WHAT YOU NEED TO DO
Write out only the lines running from the one that contains "Open the 乘车码 mini program" to the end of the material, both ends included.
----
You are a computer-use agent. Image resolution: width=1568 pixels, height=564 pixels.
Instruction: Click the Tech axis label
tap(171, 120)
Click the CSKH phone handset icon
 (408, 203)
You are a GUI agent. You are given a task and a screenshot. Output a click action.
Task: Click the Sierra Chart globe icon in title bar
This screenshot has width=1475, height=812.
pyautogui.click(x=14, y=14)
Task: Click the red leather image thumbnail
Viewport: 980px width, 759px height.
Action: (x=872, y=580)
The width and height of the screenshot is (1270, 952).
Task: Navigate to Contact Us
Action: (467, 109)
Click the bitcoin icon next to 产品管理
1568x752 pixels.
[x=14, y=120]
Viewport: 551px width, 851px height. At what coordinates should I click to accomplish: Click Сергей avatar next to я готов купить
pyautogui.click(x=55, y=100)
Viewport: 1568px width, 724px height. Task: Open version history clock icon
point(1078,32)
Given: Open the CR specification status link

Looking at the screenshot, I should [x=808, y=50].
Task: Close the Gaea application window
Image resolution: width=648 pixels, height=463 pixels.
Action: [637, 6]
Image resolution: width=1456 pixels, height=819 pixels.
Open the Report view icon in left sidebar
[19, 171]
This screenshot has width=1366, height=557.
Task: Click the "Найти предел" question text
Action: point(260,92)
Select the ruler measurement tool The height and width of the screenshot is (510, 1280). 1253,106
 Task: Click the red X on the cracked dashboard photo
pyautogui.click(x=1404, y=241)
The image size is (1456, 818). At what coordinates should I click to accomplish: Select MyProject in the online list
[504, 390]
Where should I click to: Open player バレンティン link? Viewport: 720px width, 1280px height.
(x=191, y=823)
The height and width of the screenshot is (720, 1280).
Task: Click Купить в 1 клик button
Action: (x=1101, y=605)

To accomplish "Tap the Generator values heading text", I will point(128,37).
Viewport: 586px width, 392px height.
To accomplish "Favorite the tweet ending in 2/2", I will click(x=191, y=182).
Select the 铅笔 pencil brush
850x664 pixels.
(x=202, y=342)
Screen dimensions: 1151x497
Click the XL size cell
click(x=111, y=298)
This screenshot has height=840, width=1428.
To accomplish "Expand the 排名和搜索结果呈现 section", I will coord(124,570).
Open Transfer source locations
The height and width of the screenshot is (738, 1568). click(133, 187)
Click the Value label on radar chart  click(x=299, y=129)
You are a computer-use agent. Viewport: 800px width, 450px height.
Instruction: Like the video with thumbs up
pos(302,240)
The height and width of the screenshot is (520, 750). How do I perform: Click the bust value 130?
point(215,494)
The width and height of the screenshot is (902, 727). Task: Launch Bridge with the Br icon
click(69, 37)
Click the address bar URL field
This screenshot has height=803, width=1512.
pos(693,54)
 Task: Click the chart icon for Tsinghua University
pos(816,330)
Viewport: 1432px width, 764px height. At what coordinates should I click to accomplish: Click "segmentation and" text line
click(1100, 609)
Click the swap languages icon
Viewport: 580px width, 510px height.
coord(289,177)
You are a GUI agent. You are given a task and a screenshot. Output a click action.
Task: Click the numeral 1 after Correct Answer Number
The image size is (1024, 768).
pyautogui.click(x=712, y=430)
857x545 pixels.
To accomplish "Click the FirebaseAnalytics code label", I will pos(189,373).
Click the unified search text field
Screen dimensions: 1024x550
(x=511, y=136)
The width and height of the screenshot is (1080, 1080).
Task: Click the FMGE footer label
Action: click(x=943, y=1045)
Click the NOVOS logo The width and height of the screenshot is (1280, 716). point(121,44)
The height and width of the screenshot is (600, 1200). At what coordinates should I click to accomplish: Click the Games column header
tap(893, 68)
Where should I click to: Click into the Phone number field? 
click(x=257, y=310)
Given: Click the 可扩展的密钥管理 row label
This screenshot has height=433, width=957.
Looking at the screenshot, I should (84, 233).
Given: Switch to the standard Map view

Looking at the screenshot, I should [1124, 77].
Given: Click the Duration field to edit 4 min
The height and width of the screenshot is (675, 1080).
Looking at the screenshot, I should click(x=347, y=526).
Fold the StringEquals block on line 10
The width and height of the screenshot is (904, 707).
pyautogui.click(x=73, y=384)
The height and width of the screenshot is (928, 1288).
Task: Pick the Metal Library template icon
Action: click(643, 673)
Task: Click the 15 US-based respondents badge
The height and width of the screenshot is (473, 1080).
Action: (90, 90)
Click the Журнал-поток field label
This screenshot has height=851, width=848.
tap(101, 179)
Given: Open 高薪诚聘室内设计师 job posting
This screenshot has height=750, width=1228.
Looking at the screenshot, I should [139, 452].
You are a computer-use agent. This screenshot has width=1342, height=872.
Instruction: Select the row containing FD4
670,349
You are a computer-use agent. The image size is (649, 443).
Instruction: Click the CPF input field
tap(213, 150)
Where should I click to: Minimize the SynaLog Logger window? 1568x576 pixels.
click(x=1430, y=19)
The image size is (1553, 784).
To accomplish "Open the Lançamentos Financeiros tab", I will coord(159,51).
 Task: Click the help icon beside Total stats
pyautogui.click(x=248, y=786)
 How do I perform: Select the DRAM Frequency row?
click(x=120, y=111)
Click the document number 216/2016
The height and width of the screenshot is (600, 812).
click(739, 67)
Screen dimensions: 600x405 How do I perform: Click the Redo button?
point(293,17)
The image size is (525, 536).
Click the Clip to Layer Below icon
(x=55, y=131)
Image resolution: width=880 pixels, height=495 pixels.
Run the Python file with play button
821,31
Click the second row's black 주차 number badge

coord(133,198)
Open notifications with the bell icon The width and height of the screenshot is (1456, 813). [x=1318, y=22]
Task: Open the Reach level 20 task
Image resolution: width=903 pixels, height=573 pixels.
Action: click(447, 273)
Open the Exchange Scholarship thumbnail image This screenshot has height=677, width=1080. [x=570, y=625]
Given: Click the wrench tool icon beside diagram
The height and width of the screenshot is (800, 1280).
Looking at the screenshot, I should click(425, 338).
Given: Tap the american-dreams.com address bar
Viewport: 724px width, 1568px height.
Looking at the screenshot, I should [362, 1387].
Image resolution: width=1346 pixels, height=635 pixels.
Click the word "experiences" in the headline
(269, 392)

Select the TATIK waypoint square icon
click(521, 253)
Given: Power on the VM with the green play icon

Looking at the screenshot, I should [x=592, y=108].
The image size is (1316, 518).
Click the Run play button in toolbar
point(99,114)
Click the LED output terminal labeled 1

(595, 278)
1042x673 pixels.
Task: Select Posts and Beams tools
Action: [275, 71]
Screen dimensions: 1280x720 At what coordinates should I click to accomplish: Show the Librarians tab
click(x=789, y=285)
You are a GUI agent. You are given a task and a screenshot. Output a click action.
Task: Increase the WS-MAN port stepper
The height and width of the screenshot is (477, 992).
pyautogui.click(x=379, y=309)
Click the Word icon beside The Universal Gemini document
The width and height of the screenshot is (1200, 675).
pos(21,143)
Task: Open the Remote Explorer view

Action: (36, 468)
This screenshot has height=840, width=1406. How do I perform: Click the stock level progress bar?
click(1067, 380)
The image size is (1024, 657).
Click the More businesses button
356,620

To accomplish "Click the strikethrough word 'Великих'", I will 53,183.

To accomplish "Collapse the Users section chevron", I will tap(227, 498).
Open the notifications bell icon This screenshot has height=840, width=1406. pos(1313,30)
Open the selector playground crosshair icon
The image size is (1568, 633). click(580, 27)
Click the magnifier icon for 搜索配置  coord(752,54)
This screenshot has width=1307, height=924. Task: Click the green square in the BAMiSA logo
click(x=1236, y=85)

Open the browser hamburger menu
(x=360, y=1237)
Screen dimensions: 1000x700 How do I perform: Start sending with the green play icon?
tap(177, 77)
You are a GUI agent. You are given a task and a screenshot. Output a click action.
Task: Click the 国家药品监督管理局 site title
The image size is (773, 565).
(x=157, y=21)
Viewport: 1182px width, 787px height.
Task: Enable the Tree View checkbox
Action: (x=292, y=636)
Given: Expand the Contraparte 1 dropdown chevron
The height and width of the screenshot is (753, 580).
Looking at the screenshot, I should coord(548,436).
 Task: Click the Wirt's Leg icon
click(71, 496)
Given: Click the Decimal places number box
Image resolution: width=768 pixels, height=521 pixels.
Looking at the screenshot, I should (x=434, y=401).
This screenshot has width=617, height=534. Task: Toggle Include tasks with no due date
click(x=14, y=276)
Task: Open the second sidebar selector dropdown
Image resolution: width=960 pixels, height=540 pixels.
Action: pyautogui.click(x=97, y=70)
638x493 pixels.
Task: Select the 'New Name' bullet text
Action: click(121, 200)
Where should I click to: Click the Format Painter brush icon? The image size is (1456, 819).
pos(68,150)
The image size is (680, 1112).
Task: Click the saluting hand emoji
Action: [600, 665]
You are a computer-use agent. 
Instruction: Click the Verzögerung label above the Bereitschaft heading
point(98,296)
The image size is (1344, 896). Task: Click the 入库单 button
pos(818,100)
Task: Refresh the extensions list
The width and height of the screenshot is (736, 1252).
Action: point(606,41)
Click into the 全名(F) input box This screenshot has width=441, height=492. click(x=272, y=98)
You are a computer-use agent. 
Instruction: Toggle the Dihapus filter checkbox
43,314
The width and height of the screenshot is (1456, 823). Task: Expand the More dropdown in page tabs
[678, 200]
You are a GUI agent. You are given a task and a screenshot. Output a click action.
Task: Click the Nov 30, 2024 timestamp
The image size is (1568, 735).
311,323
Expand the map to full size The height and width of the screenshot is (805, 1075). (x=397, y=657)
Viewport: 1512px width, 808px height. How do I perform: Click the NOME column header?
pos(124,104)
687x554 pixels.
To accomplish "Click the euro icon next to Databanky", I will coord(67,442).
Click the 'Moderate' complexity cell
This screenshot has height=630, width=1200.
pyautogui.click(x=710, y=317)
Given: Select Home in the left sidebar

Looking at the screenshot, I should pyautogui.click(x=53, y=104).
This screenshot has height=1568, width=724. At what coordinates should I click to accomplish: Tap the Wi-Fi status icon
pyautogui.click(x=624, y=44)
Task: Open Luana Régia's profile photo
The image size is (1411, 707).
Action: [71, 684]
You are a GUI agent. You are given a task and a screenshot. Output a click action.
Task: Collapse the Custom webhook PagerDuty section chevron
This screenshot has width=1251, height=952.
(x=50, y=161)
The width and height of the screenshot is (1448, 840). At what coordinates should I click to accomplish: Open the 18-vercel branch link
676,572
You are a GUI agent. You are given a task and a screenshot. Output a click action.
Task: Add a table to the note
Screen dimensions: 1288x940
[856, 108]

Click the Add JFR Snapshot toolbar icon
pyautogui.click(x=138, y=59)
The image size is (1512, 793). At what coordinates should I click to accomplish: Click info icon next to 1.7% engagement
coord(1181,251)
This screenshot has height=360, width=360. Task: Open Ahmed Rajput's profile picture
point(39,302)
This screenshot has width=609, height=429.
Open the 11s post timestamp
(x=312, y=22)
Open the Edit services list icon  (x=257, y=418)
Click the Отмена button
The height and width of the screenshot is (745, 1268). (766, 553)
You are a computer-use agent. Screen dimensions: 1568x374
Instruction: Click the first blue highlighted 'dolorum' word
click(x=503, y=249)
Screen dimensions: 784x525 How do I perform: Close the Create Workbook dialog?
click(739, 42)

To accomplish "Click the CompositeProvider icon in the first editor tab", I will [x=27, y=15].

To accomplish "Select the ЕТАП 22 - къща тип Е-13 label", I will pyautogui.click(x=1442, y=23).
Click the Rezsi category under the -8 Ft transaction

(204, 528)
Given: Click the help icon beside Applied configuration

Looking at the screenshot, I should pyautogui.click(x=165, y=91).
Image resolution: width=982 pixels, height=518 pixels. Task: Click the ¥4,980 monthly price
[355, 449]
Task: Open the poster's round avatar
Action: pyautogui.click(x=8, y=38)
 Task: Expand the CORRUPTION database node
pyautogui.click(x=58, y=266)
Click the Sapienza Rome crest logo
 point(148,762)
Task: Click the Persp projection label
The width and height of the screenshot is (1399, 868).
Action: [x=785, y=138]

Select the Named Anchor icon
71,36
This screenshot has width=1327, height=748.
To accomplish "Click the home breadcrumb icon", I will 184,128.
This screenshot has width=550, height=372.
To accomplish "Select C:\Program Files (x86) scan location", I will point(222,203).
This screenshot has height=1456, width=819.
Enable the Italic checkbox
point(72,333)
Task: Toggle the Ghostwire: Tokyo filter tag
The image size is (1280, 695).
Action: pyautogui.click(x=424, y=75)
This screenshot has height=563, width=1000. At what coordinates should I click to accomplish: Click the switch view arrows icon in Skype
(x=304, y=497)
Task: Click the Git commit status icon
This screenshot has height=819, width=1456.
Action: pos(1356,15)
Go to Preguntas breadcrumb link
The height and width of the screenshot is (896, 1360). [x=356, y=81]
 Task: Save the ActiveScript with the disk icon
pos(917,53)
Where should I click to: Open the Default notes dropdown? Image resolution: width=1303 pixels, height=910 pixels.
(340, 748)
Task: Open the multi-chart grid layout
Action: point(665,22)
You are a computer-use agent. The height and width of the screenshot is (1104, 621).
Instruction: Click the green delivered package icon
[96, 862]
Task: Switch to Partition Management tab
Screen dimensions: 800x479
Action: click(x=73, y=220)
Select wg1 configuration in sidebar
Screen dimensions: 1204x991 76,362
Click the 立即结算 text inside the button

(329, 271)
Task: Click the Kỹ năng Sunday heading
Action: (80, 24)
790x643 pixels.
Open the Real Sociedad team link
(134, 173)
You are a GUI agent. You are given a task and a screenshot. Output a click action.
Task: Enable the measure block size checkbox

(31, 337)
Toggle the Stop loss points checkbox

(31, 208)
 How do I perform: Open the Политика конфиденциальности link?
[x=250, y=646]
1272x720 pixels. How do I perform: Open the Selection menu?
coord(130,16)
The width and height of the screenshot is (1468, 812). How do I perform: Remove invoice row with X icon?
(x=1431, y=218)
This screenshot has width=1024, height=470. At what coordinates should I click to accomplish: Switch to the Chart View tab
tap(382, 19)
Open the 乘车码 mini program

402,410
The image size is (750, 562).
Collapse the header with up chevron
----
EXERCISE SOLUTION
Open the 乘车码 mini program

402,410
The image size is (750, 562).
Collapse the header with up chevron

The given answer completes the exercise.